Justiça manda soltar ex-prefeito de Curimatá que foi preso em operação da Polícia Civil

22/11/2021 08h55


Fonte G1

Imagem: ReproduçãoRita de Cássia concedeu liberdade provisória a José Arlindo e aplicou três medidas cautelares: ele deve comparecer mensalmente na comarca para que informe mensalmente as suas ativi(Imagem:Reprodução)
 A juíza Rita de Cássia da Silva, da Comarca de Avelino Lopes, determinou a soltura do ex-prefeito de Curimatá, José Arlindo da Silva Filho, mais conhecido como “Zezinho do Tomate”, que foi preso pela Polícia Civil do Piauí, no dia 19 de novembro, em investigação que apura roubo de carga e receptação na região de Curimatá, distante 750 km de Teresina.

A decisão da juíza é do dia 20 de novembro. O prefeito foi preso pelo Grupo de Repressão ao Crime Organizado (Greco) por posse irregular de arma de fogo com sinais de adulteração, com ele foram apreendidas uma espingarda calibre 12 e uma pistola 380, além de munições dos citados calibres.

Na decisão, a juíza afirmou que apesar das provas contra o ex-prefeito, ele atende aos requisitos necessários para responder pelo processo em liberdade, pois não existem provas de que ele possa atrapalhar a investigação, e que ele não representa perigo para a sociedade.
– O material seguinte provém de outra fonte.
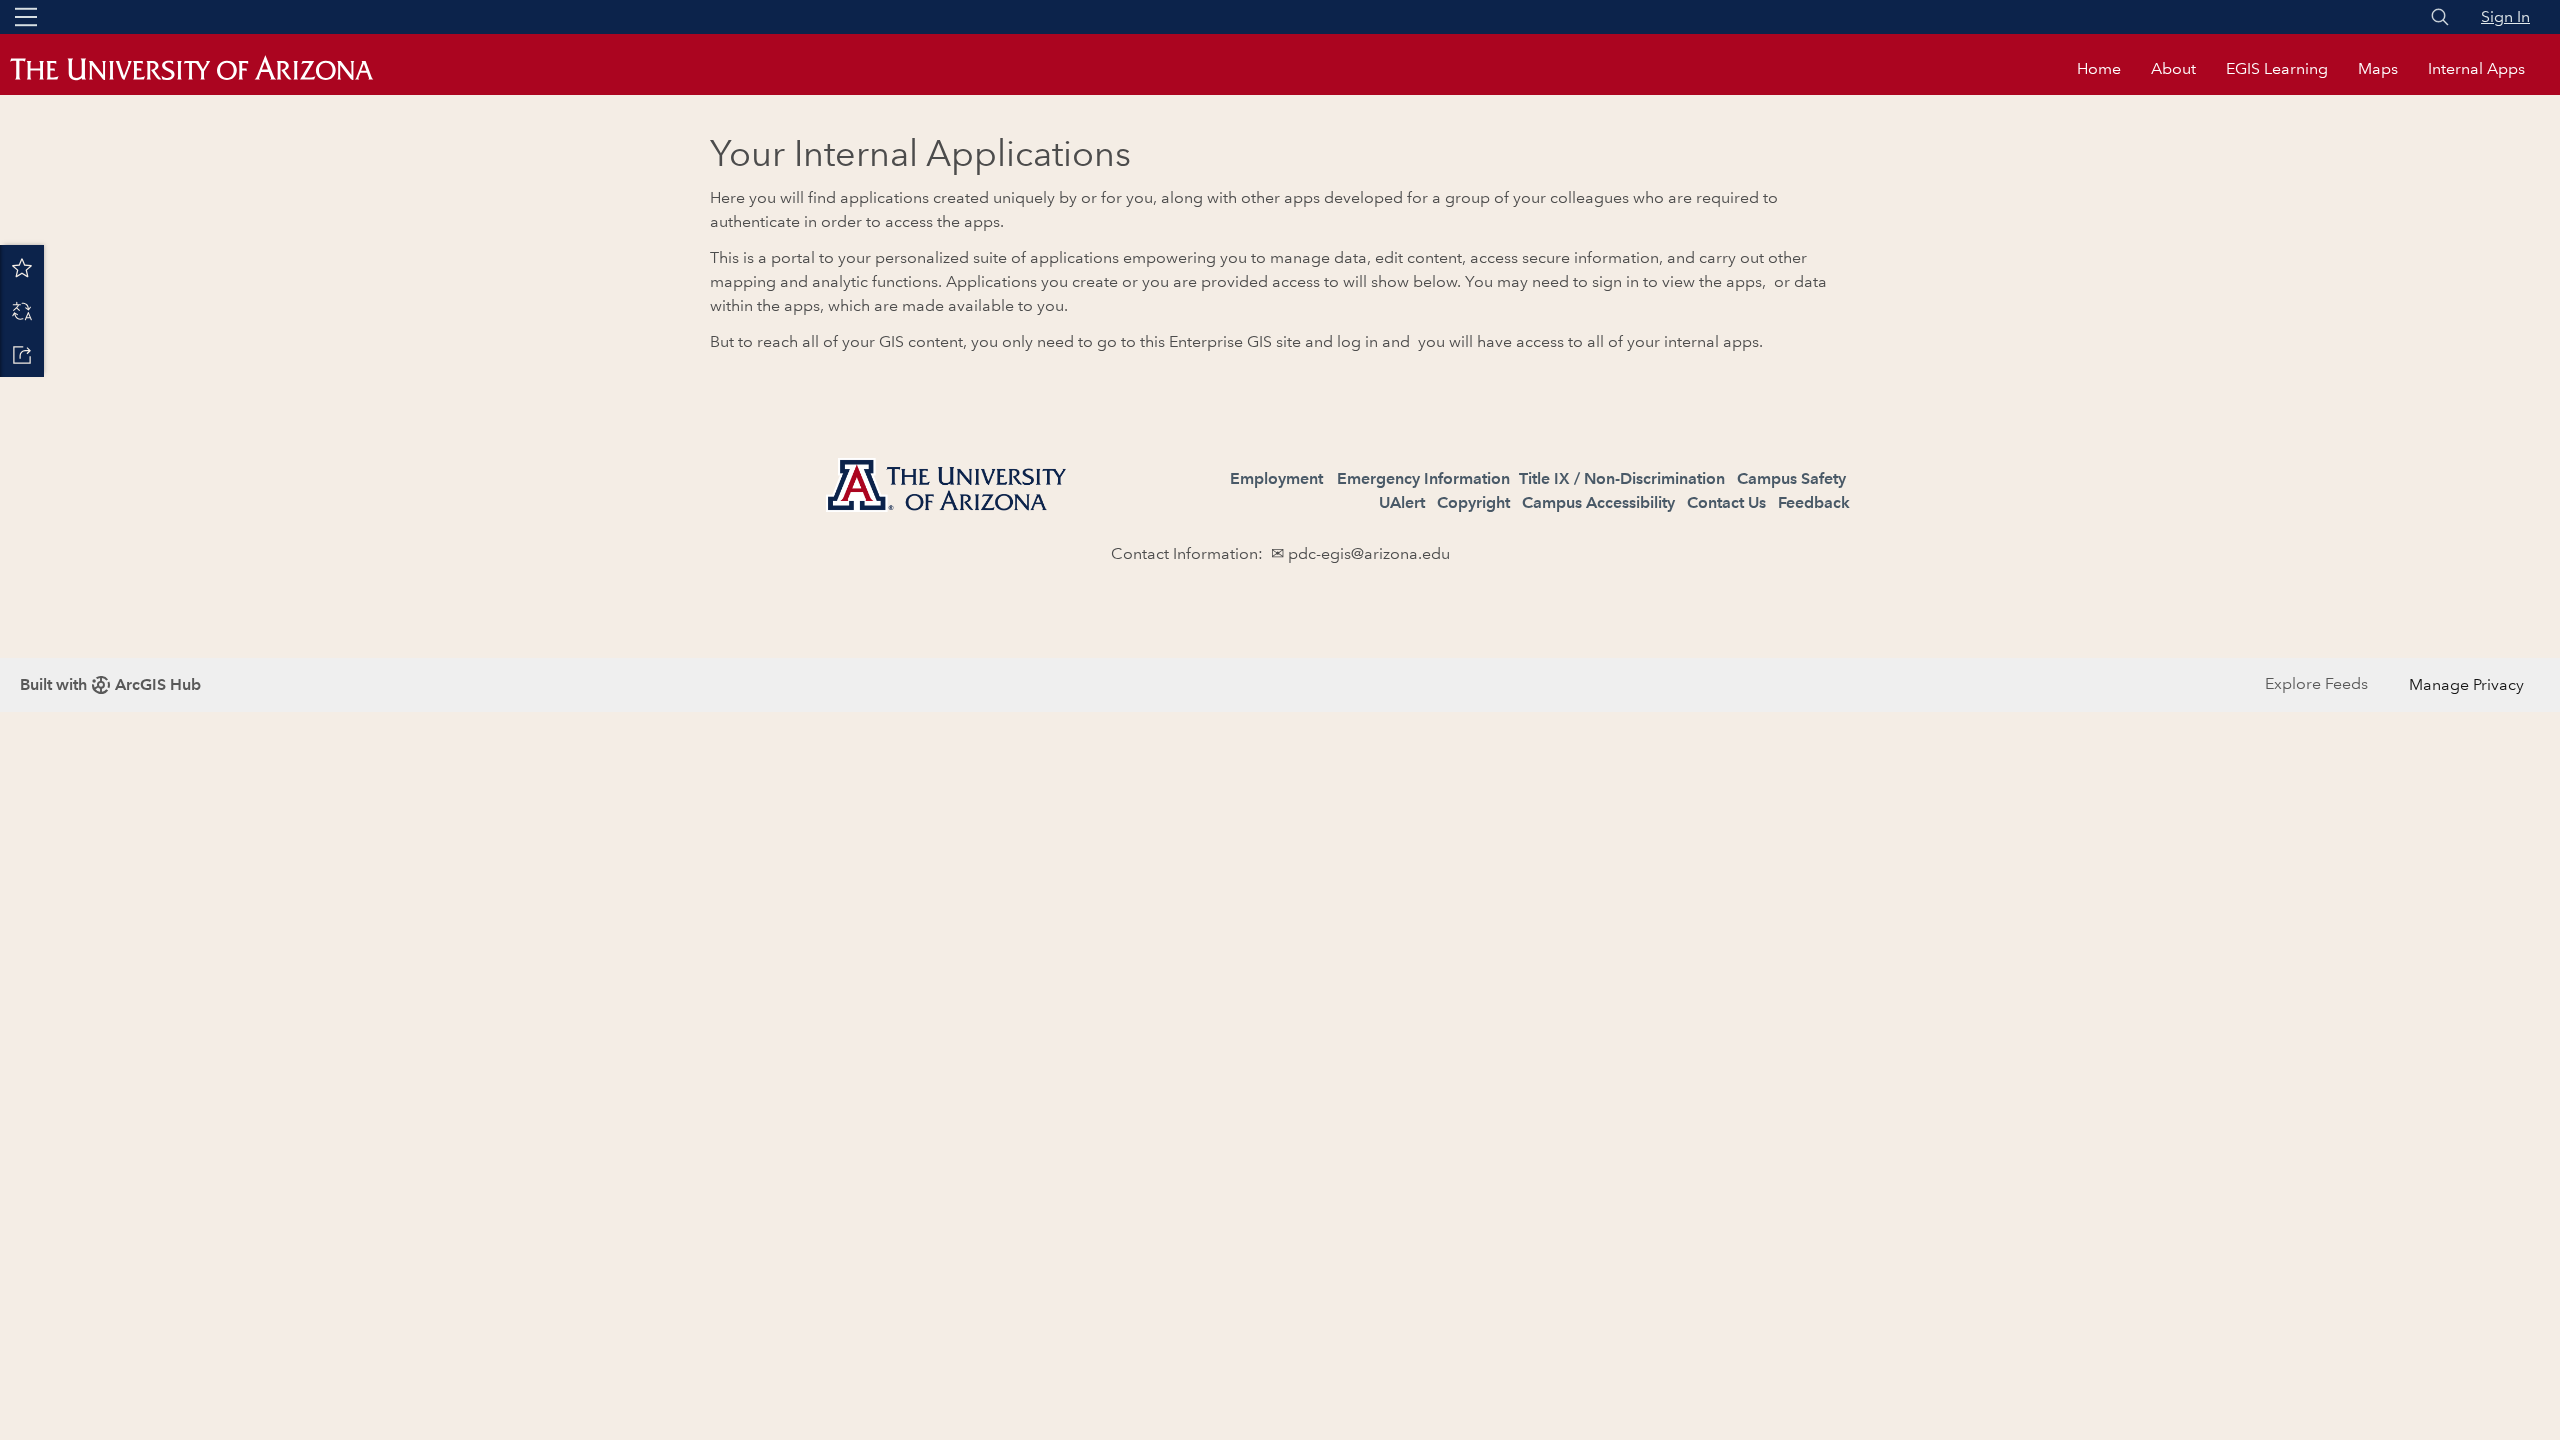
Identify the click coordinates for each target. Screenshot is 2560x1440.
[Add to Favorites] (22, 267)
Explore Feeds (2316, 683)
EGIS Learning (2277, 68)
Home (2099, 68)
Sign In (2505, 16)
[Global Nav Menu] (26, 17)
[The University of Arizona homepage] (210, 69)
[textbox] (1280, 543)
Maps (2378, 68)
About (2173, 68)
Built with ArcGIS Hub (110, 684)
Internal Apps (2476, 68)
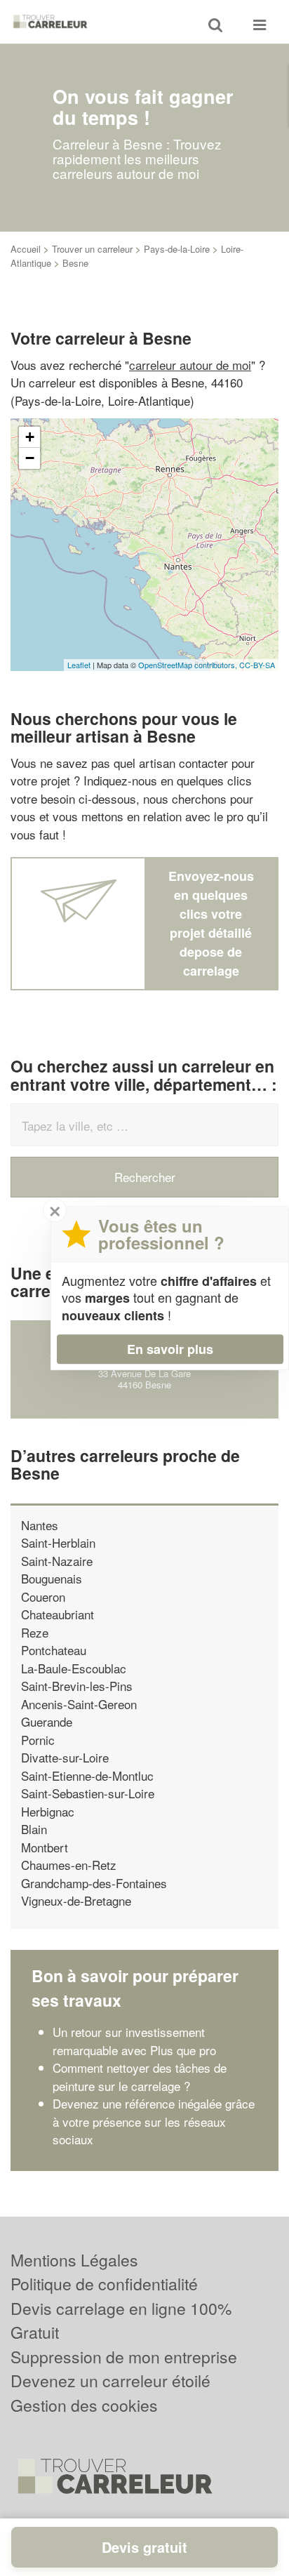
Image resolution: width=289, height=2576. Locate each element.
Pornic (38, 1739)
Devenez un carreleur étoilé (110, 2380)
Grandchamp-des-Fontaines (94, 1883)
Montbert (44, 1847)
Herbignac (47, 1811)
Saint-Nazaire (57, 1560)
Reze (34, 1632)
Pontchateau (53, 1650)
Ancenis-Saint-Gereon (79, 1704)
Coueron (43, 1596)
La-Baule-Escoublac (73, 1668)
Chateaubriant (57, 1614)
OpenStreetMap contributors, (188, 664)
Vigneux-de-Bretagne (76, 1900)
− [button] (29, 458)
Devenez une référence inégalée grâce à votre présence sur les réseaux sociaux (154, 2121)
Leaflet (78, 664)
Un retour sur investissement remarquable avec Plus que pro (134, 2041)
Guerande (46, 1721)
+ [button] (29, 437)
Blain (34, 1829)
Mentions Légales (74, 2259)
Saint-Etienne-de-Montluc (87, 1775)
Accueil (26, 248)
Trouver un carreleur (92, 248)
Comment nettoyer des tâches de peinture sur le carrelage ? (140, 2076)
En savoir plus (170, 1349)
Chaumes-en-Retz (68, 1864)
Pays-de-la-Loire (177, 248)
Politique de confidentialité (104, 2283)
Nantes (39, 1525)
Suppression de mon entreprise (124, 2356)
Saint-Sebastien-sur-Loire (87, 1793)
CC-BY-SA (257, 664)
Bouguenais (51, 1578)
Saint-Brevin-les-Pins (77, 1685)
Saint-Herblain (58, 1542)
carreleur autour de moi (190, 364)
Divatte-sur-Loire (65, 1757)
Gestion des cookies (84, 2405)
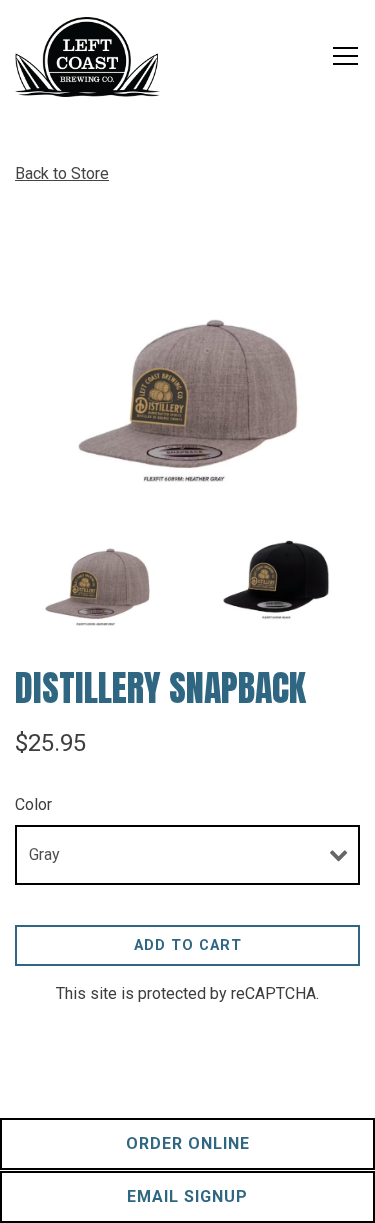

“Não vislumbro, da mesma forma, risco à ordem pública pela gravidade concreta do crime. Isso porque a conduta típica, embora verificada em decorrência do cumprimento de mandado de busca e apreensão, não fornece elementos que angariem quaisquer singularidades gravosas ao suposto crime cometido que traga a risco de reiteração delitiva, dada, sobretudo, a investigação em andamento”, afirmou a juíza.

Rita de Cássia concedeu liberdade provisória a José Arlindo e aplicou três medidas cautelares: ele deve comparecer mensalmente na comarca para que informe mensalmente as suas atividades; está proibido de se ausentar da comarca por um prazo superior a 8 dias, sem autorização do juízo; e deve comparecer a todos os autos do processo, sempre que intimado.

O ex-gestor já foi preso anteriormente, em 2008 e 2009, por suspeita de participação em um esquema de roubo de cargas.